Exercise: Count every line in the records below that contains the string "purple". Report that number alone.

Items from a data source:
┄┄┄┄┄┄┄┄┄┄

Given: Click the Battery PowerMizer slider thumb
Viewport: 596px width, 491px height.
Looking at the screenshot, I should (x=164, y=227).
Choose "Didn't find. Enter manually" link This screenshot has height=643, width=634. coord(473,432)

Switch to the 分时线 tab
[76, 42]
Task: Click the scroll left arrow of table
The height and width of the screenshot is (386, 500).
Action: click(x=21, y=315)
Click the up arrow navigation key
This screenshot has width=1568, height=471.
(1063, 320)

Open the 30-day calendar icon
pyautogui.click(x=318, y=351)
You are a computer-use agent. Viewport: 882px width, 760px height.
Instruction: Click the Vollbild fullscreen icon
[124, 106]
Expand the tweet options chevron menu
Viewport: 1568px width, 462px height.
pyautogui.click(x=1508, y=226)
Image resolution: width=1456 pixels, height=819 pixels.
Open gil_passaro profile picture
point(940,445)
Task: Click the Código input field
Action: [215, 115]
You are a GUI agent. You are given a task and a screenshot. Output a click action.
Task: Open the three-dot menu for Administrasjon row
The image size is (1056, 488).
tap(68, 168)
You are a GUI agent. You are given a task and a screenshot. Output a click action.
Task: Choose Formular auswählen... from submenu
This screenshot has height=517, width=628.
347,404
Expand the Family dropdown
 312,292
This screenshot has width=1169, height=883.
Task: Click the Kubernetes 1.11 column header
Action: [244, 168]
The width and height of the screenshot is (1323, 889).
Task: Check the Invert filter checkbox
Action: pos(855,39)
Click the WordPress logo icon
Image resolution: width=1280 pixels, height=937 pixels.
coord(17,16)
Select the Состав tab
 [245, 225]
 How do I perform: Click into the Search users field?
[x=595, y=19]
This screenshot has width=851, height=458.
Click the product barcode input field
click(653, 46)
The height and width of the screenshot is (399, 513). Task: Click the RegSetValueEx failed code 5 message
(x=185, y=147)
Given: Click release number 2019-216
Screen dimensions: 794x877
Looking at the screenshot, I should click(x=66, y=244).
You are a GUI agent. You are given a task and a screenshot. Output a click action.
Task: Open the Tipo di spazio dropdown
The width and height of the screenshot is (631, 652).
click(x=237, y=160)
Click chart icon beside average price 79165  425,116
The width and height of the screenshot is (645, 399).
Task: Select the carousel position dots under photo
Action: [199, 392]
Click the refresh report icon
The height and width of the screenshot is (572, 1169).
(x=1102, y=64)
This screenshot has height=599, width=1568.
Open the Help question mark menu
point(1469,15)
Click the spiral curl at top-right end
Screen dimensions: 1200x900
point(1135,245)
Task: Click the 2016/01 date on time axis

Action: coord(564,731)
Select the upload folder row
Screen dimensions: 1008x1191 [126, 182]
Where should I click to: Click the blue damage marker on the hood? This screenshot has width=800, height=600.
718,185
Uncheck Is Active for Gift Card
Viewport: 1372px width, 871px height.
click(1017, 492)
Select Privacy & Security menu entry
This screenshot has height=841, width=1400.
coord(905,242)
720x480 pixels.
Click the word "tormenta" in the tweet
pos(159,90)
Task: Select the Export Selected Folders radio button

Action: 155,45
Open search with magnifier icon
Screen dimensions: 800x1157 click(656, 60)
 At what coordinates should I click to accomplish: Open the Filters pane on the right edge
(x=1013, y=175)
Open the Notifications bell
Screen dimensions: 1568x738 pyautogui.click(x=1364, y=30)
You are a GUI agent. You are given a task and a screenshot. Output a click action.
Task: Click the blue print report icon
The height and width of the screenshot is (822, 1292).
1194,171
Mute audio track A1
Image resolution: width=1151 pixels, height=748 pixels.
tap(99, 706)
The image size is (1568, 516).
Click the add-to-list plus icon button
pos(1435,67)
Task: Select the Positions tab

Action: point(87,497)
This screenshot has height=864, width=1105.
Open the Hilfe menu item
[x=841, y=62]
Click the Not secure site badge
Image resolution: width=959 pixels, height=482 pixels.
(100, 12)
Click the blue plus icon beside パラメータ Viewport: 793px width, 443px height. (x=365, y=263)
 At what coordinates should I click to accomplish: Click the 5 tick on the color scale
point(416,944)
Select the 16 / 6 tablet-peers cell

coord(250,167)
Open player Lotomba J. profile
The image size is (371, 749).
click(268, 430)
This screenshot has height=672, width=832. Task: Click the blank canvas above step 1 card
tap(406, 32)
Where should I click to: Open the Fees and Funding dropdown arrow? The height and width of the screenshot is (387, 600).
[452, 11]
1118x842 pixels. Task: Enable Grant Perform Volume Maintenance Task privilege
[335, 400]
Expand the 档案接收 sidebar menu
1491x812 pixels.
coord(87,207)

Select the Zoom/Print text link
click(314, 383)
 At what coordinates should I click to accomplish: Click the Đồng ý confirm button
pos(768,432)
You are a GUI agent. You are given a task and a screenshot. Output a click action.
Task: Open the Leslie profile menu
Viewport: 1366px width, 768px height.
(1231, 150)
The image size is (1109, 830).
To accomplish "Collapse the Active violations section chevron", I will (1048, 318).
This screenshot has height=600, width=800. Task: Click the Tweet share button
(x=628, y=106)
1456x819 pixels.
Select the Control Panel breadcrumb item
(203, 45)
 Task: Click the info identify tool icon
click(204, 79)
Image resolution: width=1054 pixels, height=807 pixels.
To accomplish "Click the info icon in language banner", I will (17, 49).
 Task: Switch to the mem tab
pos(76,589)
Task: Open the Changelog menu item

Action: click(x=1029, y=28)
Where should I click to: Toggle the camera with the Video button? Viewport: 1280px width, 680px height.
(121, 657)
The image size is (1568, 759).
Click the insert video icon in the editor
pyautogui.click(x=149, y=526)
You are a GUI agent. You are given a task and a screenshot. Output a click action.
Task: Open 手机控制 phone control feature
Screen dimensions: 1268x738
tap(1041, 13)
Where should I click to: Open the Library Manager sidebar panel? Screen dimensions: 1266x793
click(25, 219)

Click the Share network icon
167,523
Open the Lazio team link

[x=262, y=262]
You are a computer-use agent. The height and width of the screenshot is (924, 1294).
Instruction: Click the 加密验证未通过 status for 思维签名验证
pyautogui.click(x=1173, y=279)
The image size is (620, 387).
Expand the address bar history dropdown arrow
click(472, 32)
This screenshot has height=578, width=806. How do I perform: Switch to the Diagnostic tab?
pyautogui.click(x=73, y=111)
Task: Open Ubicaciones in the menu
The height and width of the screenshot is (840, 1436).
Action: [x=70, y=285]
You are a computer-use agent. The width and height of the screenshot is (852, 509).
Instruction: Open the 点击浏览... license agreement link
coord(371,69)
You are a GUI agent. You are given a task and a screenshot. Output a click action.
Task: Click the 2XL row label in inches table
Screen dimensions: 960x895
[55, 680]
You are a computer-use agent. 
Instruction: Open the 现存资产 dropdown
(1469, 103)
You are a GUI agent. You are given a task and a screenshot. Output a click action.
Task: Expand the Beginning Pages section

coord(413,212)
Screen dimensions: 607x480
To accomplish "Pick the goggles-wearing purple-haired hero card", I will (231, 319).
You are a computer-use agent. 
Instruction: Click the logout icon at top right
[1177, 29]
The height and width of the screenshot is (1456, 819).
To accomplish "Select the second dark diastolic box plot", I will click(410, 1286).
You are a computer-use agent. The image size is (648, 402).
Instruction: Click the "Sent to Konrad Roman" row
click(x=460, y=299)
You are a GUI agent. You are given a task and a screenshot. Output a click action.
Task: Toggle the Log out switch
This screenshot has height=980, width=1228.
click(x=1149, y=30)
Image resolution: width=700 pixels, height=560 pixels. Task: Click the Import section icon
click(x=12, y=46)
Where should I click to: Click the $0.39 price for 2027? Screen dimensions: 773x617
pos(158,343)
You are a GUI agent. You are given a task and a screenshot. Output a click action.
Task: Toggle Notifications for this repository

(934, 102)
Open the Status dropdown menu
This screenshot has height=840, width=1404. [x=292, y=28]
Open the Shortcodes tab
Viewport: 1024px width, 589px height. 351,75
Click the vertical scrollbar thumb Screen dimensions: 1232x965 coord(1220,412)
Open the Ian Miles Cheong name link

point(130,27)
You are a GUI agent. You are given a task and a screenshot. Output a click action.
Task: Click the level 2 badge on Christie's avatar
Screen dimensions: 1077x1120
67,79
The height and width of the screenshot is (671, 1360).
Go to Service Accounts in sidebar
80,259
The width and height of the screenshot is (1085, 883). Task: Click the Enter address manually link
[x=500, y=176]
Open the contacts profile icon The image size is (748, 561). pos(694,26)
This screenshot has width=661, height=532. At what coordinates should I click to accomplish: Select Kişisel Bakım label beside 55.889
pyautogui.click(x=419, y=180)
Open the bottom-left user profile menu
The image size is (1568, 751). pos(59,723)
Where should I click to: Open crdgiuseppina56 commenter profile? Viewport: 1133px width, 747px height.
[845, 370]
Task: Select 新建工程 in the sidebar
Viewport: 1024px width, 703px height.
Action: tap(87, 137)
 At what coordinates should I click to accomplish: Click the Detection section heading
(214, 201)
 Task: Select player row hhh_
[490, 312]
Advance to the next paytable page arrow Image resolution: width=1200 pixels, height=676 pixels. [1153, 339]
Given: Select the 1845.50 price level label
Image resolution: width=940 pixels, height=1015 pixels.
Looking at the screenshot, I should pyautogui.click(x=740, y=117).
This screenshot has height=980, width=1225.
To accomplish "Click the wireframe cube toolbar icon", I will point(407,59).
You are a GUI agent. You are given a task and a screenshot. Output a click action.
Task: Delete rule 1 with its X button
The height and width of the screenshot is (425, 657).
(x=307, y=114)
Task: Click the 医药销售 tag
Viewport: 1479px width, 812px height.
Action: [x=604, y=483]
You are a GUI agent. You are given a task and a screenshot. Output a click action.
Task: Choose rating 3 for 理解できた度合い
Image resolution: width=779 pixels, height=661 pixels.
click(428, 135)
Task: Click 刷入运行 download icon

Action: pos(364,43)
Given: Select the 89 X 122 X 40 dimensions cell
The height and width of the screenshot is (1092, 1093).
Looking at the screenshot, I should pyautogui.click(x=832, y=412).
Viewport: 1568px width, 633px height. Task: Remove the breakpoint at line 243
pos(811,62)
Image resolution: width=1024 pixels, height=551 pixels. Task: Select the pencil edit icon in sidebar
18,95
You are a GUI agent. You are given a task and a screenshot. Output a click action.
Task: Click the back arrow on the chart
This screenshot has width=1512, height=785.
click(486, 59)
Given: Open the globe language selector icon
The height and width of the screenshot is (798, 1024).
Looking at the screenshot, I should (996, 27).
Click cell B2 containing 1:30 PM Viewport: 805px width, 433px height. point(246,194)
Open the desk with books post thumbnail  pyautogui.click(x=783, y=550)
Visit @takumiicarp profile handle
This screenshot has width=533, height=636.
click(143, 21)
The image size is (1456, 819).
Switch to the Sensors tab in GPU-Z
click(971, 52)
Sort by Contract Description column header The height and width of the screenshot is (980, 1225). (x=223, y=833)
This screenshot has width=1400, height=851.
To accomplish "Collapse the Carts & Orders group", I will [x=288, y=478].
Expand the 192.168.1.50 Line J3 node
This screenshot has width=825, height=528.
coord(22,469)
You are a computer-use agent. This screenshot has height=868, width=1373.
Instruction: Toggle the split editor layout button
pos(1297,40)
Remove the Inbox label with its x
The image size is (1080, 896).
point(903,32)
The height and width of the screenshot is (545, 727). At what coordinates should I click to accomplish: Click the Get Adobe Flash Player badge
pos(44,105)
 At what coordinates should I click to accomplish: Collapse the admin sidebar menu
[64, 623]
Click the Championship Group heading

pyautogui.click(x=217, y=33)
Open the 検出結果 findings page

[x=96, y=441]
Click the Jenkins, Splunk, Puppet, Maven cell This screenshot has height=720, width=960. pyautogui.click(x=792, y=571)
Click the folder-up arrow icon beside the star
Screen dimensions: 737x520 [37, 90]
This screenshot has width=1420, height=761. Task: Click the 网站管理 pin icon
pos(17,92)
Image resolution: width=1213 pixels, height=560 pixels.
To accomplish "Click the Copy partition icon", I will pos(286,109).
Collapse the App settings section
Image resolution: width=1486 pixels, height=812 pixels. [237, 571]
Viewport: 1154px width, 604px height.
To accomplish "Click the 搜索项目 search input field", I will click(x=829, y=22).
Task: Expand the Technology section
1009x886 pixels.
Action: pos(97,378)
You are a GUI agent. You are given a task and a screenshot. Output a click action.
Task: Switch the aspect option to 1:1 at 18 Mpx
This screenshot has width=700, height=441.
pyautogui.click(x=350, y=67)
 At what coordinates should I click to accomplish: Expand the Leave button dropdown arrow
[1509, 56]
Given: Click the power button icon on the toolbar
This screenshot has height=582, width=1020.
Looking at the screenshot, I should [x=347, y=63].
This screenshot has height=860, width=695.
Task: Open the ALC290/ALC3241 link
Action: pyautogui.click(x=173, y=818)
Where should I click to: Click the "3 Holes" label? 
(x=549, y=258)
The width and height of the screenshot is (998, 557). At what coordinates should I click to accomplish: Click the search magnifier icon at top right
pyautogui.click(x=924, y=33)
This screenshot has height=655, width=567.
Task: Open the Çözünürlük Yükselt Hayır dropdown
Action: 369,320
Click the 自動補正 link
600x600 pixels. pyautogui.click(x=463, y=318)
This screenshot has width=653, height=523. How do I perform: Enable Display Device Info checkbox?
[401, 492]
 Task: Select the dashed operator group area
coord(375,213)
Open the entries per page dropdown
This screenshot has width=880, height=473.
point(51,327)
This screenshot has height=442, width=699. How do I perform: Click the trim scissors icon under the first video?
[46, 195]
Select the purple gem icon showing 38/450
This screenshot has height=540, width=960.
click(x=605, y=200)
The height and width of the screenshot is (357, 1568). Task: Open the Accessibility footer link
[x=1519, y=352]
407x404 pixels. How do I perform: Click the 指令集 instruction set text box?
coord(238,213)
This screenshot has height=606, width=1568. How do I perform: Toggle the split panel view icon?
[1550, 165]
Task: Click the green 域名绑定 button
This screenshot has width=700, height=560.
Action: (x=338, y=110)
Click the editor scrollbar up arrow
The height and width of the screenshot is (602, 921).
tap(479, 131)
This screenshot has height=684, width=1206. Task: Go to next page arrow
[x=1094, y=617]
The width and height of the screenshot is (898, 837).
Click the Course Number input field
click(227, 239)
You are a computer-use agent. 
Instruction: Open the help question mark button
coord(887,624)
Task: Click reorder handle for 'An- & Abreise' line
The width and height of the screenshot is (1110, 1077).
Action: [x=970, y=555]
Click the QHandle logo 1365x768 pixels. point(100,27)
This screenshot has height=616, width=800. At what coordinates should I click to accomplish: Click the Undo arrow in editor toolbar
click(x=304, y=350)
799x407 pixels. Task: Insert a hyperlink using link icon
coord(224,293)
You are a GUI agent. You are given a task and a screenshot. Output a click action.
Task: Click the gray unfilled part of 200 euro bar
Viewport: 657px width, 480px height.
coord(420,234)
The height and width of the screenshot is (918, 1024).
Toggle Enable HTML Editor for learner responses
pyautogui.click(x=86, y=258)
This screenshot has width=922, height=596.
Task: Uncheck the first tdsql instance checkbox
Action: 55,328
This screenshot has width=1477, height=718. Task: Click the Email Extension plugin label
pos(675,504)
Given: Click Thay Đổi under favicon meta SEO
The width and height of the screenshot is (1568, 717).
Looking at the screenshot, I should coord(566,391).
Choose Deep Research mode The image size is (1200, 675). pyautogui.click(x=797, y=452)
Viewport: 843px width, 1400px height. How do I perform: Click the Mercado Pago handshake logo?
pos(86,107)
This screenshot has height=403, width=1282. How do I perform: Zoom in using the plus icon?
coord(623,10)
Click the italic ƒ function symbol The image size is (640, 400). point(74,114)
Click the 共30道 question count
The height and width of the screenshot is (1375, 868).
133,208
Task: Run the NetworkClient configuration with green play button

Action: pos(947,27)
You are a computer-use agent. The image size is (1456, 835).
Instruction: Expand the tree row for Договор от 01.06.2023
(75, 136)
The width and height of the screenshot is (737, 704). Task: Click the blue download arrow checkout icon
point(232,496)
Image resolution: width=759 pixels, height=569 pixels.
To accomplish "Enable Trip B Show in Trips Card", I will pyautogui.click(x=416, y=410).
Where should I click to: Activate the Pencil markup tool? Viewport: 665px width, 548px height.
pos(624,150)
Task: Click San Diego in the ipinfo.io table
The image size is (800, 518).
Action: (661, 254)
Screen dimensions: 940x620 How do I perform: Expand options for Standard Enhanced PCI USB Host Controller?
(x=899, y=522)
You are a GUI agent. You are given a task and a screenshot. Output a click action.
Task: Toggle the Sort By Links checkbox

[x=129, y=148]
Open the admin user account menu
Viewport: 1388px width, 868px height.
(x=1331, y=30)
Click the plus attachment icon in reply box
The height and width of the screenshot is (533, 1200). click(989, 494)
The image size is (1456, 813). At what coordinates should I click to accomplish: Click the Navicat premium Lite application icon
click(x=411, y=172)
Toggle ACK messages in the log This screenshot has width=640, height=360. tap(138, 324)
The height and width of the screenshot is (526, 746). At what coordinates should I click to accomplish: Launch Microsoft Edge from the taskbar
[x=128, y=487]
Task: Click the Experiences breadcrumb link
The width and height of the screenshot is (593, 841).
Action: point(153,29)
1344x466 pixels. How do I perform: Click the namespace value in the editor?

┄┄┄┄┄┄┄┄┄┄

Response for this exercise: 2